Identifying Malicious Scripts by User Agent
24 March 2011
I noticed an interesting phenomena today while reviewing my web server logs. I track requests to URL's that include patterns indicative of directory traversal attacks. The most common of these is an attempt to include the file "/proc/self/environ" which can be used for a remote code execution attack (as described in When is LFI Really ACE?). Most of these hits are probably automated scripts that are trolling around the internet, looking for servers vulnerable to specific exploits. For instance, they could be searching for Joomla installations with modules enabled that present security issues.
My suspicions were confirmed as soon as I began to look through a database I set up to collect information from my web server logs. I've been collecting data from March 9, 2011 to the present (March 24, 2011) - a total of 16 days, or just over two weeks. In terms of internet traffic this isn't a good sample size, but even with this small snapshot trends begin to emerge. As with all good honeypots, this data collection is really useful for determining attacker trends rather than as an intrusion prevention system.
In the 16 days of data collection I tracked 728 potentially malicious requests.
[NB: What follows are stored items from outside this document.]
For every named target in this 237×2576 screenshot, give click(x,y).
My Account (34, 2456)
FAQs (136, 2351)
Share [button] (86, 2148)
I tracked the URL requested, the date and time, the IP of the potential attacker, and the browser user agent. Of the 728 requests, 32% were made from browser user agents that identified themselves as "libwww-perl". Libwww-perl is the user agent designation that is applied when the access is made using the Perl LWP library (http://search.cpan.org/dist/libwww-perl/). This indicates that a good chunk of the potentially malicious requests are actually Perl scripts. Notably, there aren't even particularly sneaky scripts, as it's quite easy to change the default user agent of LWP from "libwww-perl" to whatever the programmer wishes (Ref: http://search.cpan.org/dist/libwww-perl/lib/LWP/UserAgent.pm).
Given this data it might be useful for site administrators to review their traffic logs and simply deny requests from any client that identifies itself as "libwww-perl". This is certainly not a foolproof method for safety, but it will offer significant defense against the types of automated attacker scripts that search for known vulnerabilities in web servers. Such a defense will certainly not stop a determined attacker, or even a competent malware programmer, it will stop the legions of automated bots trolling the internet. The only potential downside to such a strategy would be a denial of service to legitimate users who are utilizing Perl's LWP library to access resources. It is my suspicion though that such a situation is likely rare.